● **Text excerpt**
↓↓↓

C.              Evidentiary background

[11]         This small, hardwood sawmill is a family operated business that provides employment to Mr. Shannon and three of the children from the marriage. It is owned by Shannon Lumber Ltd. (the “Company”). The Company is the registered owner of the real property on which the mill is situated. It also owns the mill’s equipment, most of which was purchased used, repaired and assembled by Mr. Shannon. Appraisals of the real property and its equipment were tendered at trial. A valuation of the shares of the Company and a critique of that valuation were also provided.

[12]         At trial, the parties agreed on the value of the other family assets (the family home, a vehicle, an excavator, an RRSP and the Company’s shareholder’s loan). The principle issue on the division of assets was the value of the mill.

[13]         At the time the appraisals were commissioned, the forest industry was experiencing difficult times and there was little interest in the acquisition of sawmills. The depressed state of the industry was reflected in the Company’s financial statements from the previous five years, two of which reflected operational losses and one of which showed only bare gains. However, the trial judge found that Mr. Shannon “has created a niche in the hardwood market and has been able to sustain it through a difficult period” (para. 25).

[14]         On behalf of Mr. Shannon, Mr. Blair, a chartered business valuator with Blair, Mackay, Mynett Valuations, provided an “Estimate Valuation Report” of the en bloc fair market value of the Company’s shares as at December 31, 2009. He valued the shares at $390,000 (the “Blair report”). This was the only valuation report before the Court. Mr. Blair adopted the voluntary liquidation approach in his valuation, which assumes the sale of the assets and wind-up of the business in a controlled manner by the owners of the business and the realization of a residual value by the owners. He adopted this approach over the going concern approach because, in his view, the business was not earning a reasonable rate of return on the net assets employed in the business.

[15]         On behalf of Ms. Shannon, Greg Williamson, a chartered business valuator with Grant Thornton, provided a limited critique of the Blair report (the “Williamson critique”). Mr. Williamson did not conduct an independent valuation of the shares but instead challenged the approach adopted by Mr. Blair and a number of his assumptions about the business.

[16]         The trial judge assigned a value to the Company’s shares of $500,000, a figure $110,000 higher than Mr. Blair’s valuation, but less than the value that Ms. Shannon sought to ascribe to the asset.

1. The Real Property Appraisals

[17]         There were two appraisals of the real property. Mr. Houlden of Fortin Appraisals appraised the land on which the mill was situated at $706,000; Mr. Henrey of Colliers International appraised it at $840,000. For the purposes of the action, the parties agreed on a value at the midpoint of these two figures: $773,000.

2. The Equipment Appraisals

[18]         There were two equipment appraisals tendered. Each used a different methodology. Mr. Mose of Maynards Appraisals relied on a forced liquidation (auction) approach and appraised the equipment at $154,000. Mr. Lotz of Alza Appraisals used a going concern approach and appraised the equipment at $505,075. The parties were unable to agree on the value of the equipment.

↑↑↑

● **Parts of the exercise**
1. In the sawmill valuation excerpt, which approach did Mr. Blair adopt to value the Company's shares?
2. Carry the sawmill valuation excerpt forward from its final sentence.
The data after the sawmill valuation excerpt comes from a separate source.

● **Recorded information**
↓↓↓

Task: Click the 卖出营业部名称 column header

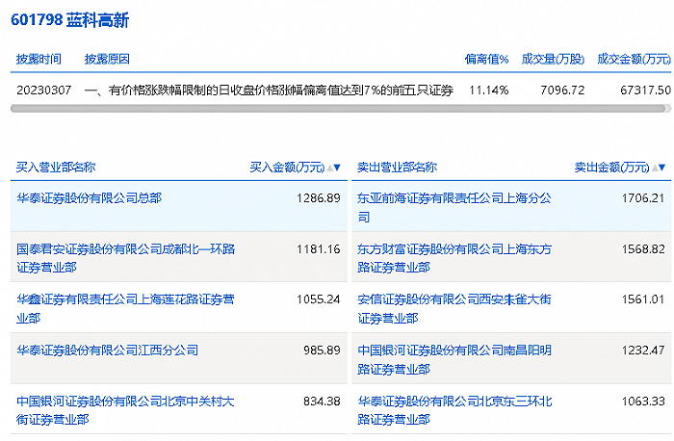Action: pyautogui.click(x=397, y=168)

↑↑↑

● **Responses for each task**
1. The voluntary liquidation approach.

2.
3. The Company Valuations

(a)      The Blair Report

[19]         Mr. Blair relied on the agreed market value of the land ($773,000) and the mid-point between the two equipment appraisals ($330,000) as the basis for his opinion. He employed the voluntary liquidation approach in determining the fair market value of the shares after concluding that a higher value could be realized by liquidating the assets of the Company rather than by treating it as a going concern which would have valued the shares based on cash flow capitalization.

[20]         Using this approach, Mr. Blair calculated the market value of the shares at $741,000. He then deducted from that figure the income tax and disposition costs associated with liquidation, and arrived at a share valuation between $370,000 and $410,000, settling on the midpoint of $390,000.

(b)      The Williamson Critique

(i) Valuation Based on a Going Concern Approach

[21]         Mr. Williamson’s principle issue with the Blair report was its adoption of the voluntary liquidation approach. In Mr. Williamson’s view, there was no clear evidence that the financial performance of the Company would not improve in the future. He viewed recent capital investments in the Company as an indication that the Company should not or would not be liquidated in the foreseeable future. Using Mr. Blair’s market value of $741,000 and the going concern asset-based approach, Mr. Williamson calculated the value of the shares at $687,000 after deducting disposition costs and latent taxes.

[22]         Mr. Williamson was of the view this figure could be increased if the higher land and equipment appraisals were used in the going concern approach for the share valuation. In his opinion, the Alza appraisal, which valued the equipment based on a going concern approach, provided a more appropriate figure for the value of the equipment if the shares were valued using the going concern approach. Using the Alza equipment appraisal of $505,075, he calculated the fair market value of the shares on a going concern approach at $862,000.

(ii) Valuation Based on a Voluntary Liquidation Approach

[23]         Mr. Williamson also provided a detailed critique of the Blair report and questioned the validity of some of its assumptions concerning disposition costs. He suggested several ways in which the fair market value of the shares calculated under the voluntary liquidation approach could be higher. He noted:

(a)      If the inventory of the Company was sold in the normal course of business (rather than at book value) and the Company could realize a gross profit margin of 30%, an additional $116,000 of profit could be realized during liquidation.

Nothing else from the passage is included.